Known as life’s building blocks, protein is present in every cell in the human body. An amino acid chain is the primary protein structure.

Protein is a vital ingredient in the diet as it helps in repairing cells and the development of new cells. It also is an essential element in the growth and development.

What is Protein?

Originating from the Greek word “protos,” which means “first,” protein is essential to having good health. Protein is required for the development of antibodies, blood, hair, muscles, enzymes, etc.

While athletes and bodybuilders tend to take an extra amount of protein to bulk up, an average person does not need to take that much.

How Much

According to Recommended Dietary Allowance (RDA), an average healthy person needs only 0.8 grams per kilogram of weight. The RDA estimates the number of nutrients you require to meet essential nutritional requirements.

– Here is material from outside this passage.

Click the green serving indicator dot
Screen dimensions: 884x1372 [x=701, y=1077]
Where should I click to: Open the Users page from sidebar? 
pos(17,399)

You can determine your daily protein requirement by multiplying your weight (pounds) by 0.36. For instance, a 45-year-old sedentary man weighing approximately 150 pounds, requires around 54 grams of protein daily.

But this RDA rule has caused a lot of confusion in people. Not only the general public, but even the healthcare professional has some confusion about this requirement.

Is More Protein Better?

For a moderately active adult, the minimum daily protein intake that meets RDA standards is about 10% of total caloric intake for the day.

In comparison, an average American takes nearly approximately 16% of the daily calories as proteins, both animal and plant sources. So, is this more?

According to studies reported in the American Journal of Clinical Nutrition, this number is not excessive. Contrary to popular beliefs, studies have shown that Americans are consuming less protein.

According to researchers, the potential benefits of having a higher protein intake include maintaining a lean and fit physique as well as preserving muscle strength. This, however, has to be spaced out and not loaded at one go.

Based on various studies, healthcare experts estimate that one should take more protein than those recommended in RDA.

This will roughly equate to around 15% to 30% of total daily caloric intake, a figure which is suggested by the US FDA. This will, however, depend on the age, sex, and activity level of a person.

Some Things To Consider

The jury is still out when it comes to finding the optimal amount of protein that is required to have good health. When it comes to cardiovascular health and weight loss, these figures are controversial.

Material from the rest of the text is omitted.